(About this task)
Should a line in the entries below contain "icon", return that line.

(Material for the task)
════════
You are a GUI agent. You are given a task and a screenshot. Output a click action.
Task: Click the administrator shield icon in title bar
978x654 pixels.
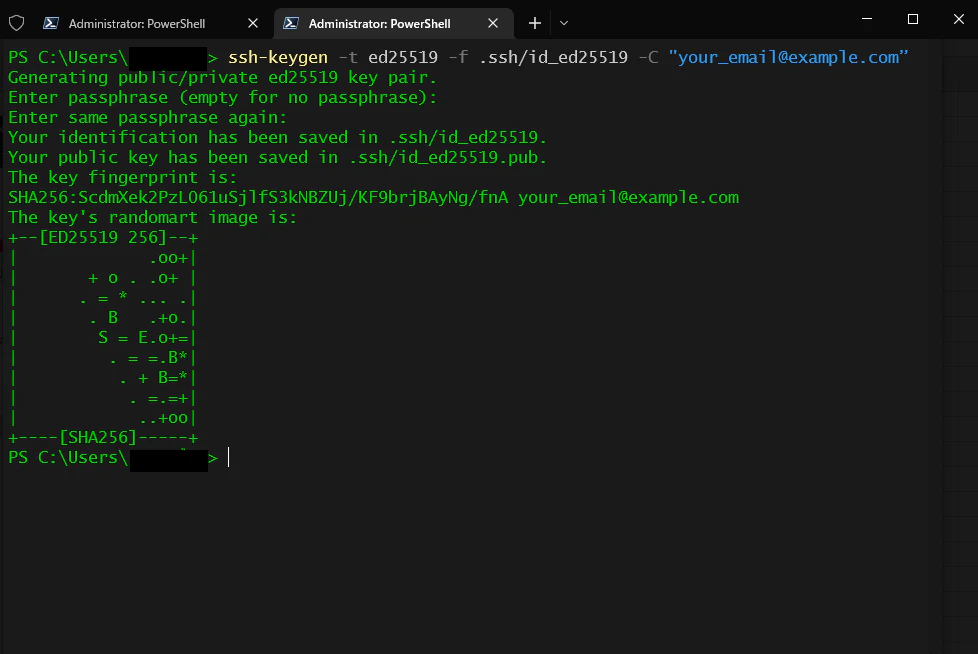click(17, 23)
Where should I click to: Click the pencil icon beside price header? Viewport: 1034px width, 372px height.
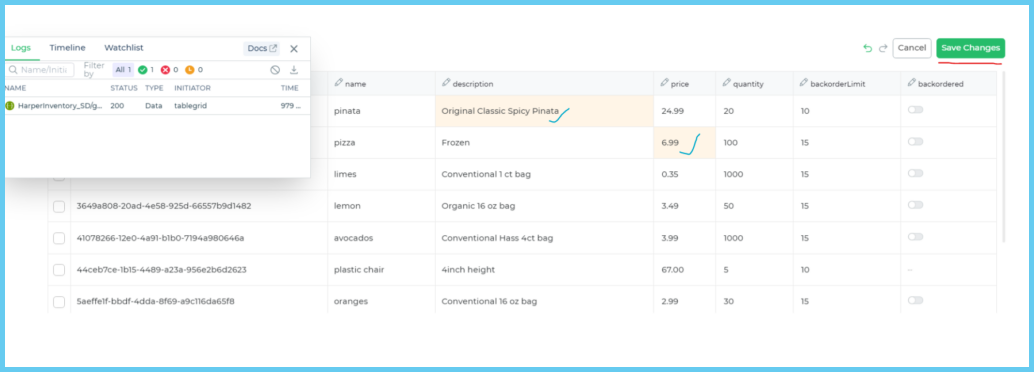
════════
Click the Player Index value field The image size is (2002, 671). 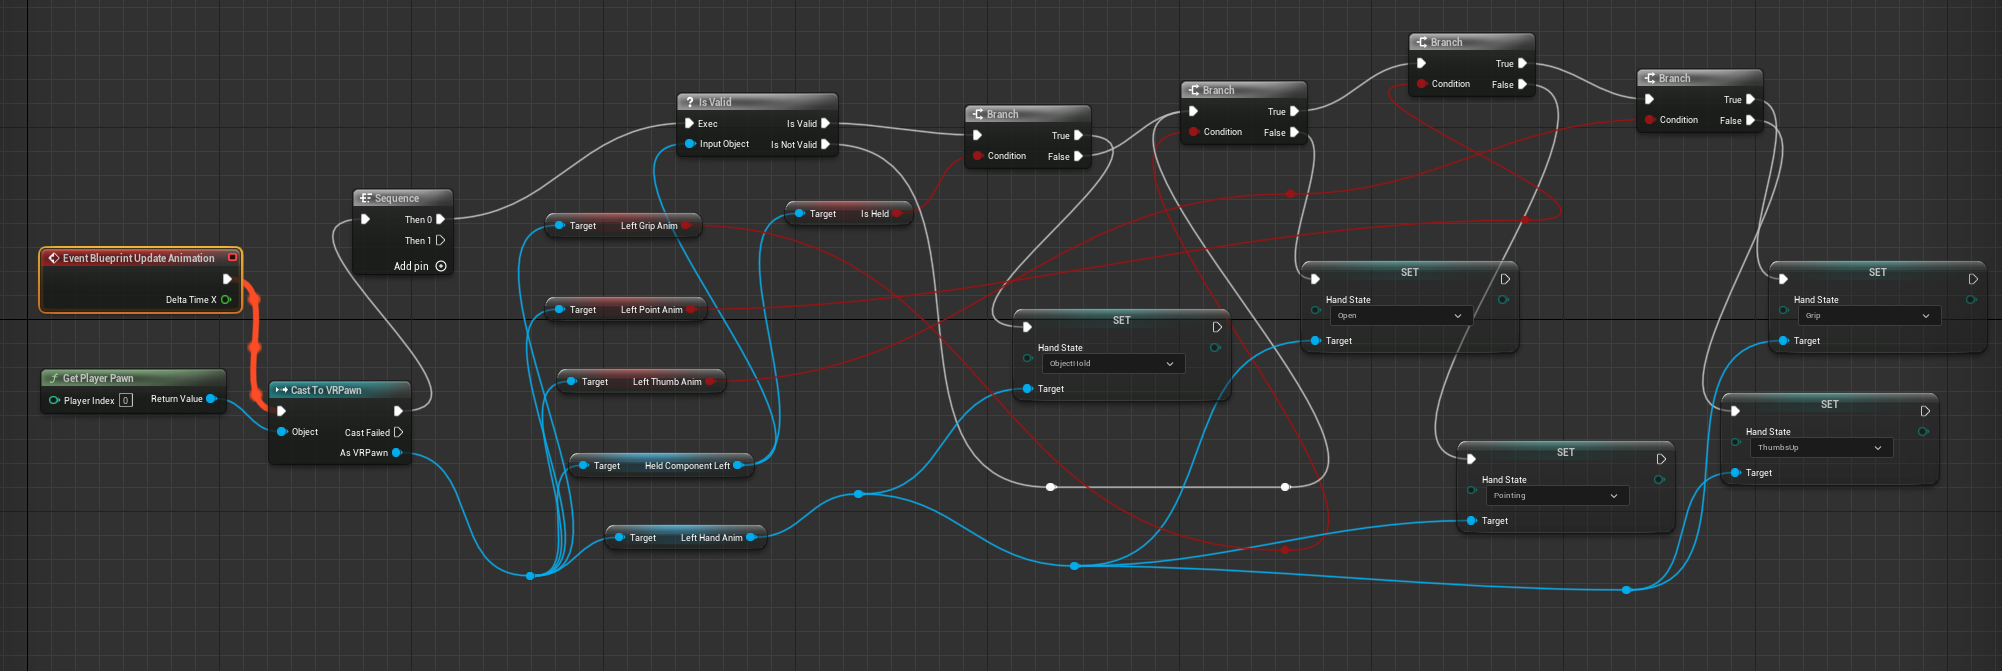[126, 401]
════════
(Solution)
Task: Click the administrator shield icon in title bar
Where should I click to: Click the pencil icon beside price header? Viewport: 1034px width, 372px height.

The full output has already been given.